Exercise: Reproduce word for word the lines below that run from the line containing "Click the $7.79 price" through the last line, including both of these end lines.

Given records:
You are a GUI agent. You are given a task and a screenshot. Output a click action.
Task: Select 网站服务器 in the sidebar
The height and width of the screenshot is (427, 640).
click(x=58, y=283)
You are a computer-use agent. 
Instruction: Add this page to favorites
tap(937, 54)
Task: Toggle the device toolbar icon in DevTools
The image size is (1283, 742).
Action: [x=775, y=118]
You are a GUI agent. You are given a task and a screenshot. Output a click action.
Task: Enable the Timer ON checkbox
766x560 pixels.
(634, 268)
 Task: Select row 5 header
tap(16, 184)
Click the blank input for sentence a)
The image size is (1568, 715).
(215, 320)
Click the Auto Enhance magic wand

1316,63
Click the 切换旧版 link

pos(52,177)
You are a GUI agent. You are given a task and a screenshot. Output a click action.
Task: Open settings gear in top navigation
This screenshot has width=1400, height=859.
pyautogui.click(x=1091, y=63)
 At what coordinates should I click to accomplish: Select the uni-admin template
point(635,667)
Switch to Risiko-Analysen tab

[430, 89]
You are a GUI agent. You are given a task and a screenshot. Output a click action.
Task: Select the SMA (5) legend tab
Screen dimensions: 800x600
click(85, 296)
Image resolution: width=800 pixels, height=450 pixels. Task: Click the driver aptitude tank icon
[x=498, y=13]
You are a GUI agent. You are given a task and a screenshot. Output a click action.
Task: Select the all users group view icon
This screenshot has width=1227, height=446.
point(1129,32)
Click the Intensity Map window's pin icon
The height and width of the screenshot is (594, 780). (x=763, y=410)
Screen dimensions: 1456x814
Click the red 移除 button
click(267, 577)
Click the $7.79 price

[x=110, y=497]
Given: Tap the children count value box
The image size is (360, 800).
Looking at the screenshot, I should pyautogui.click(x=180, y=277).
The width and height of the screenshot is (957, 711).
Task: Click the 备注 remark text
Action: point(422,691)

Solution to the exercise:
Click the $7.79 price

[x=110, y=497]
Given: Tap the children count value box
The image size is (360, 800).
Looking at the screenshot, I should pyautogui.click(x=180, y=277).
The width and height of the screenshot is (957, 711).
Task: Click the 备注 remark text
Action: point(422,691)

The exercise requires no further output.